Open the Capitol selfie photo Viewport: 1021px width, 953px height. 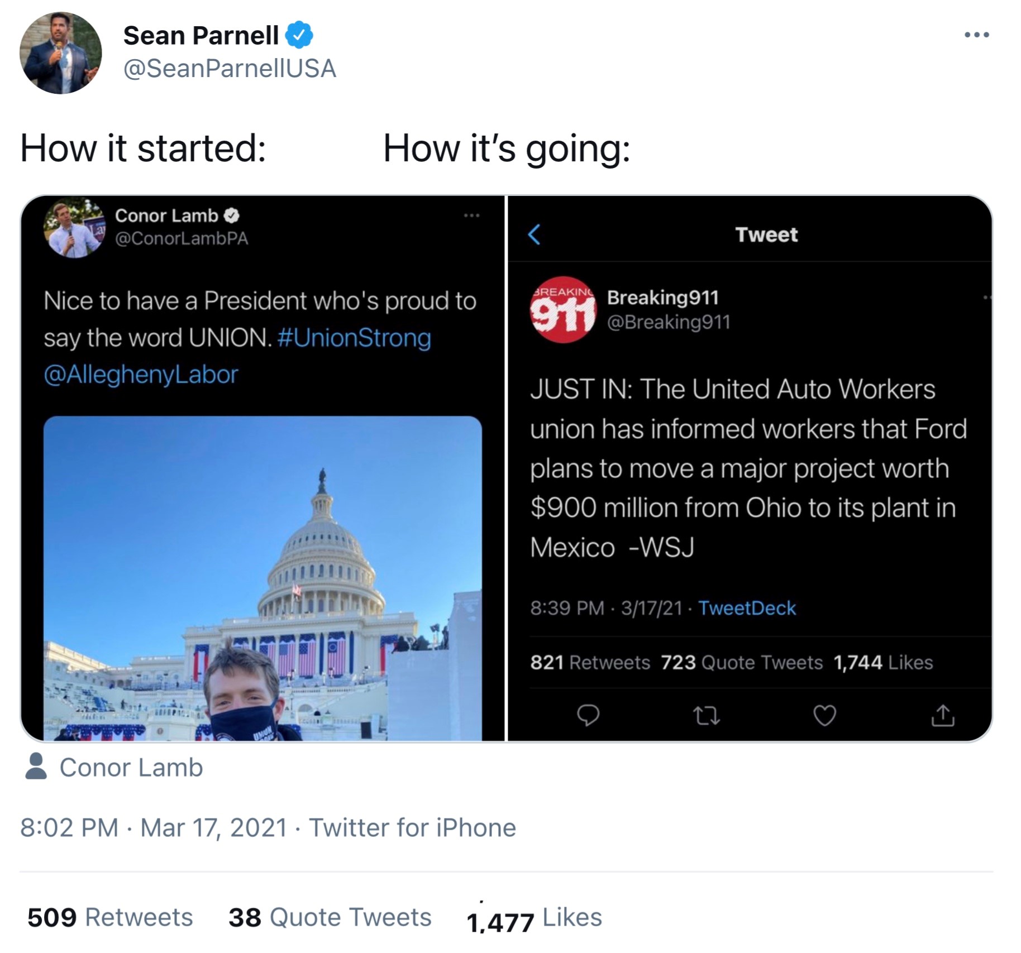coord(263,578)

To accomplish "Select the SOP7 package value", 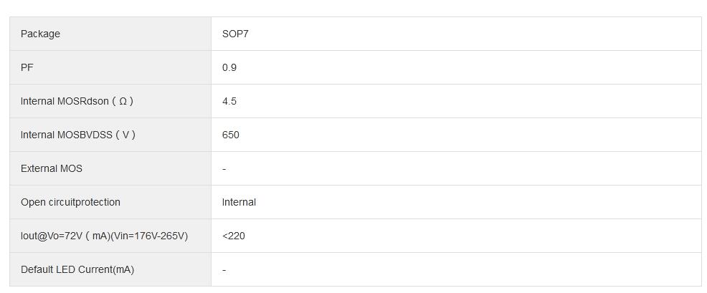I will click(x=235, y=34).
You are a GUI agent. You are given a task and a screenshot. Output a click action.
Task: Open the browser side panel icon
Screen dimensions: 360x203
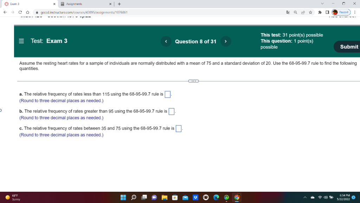tap(327, 12)
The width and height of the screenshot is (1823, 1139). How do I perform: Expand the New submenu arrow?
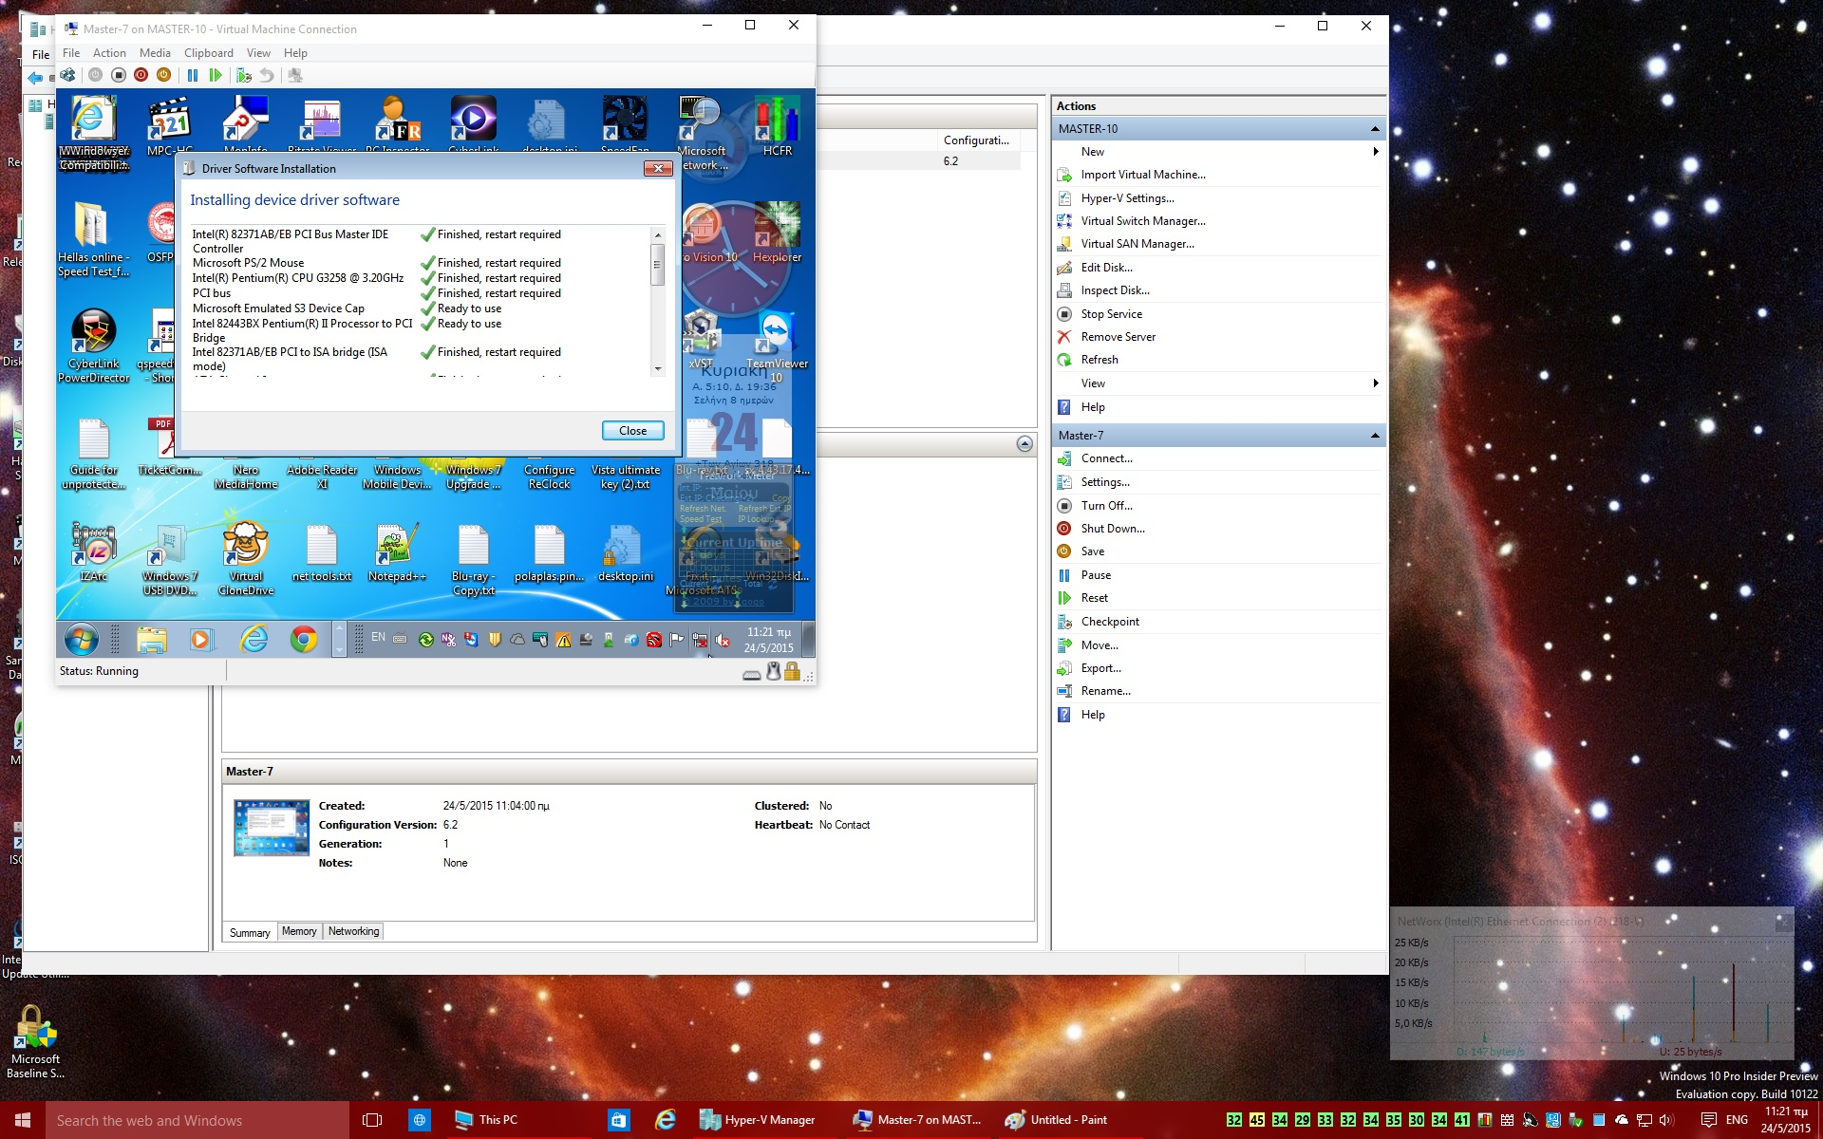pyautogui.click(x=1374, y=152)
################
Stated task
Turn the stretch from the line containing "The width and" through the end of the material above into a numbered list, skipping blank lines. Leave the pictures out of the answer.

Solution below
1. The width and height of the screenshot is (1823, 1139). How do I perform: Expand the New submenu arrow?
2. pyautogui.click(x=1374, y=152)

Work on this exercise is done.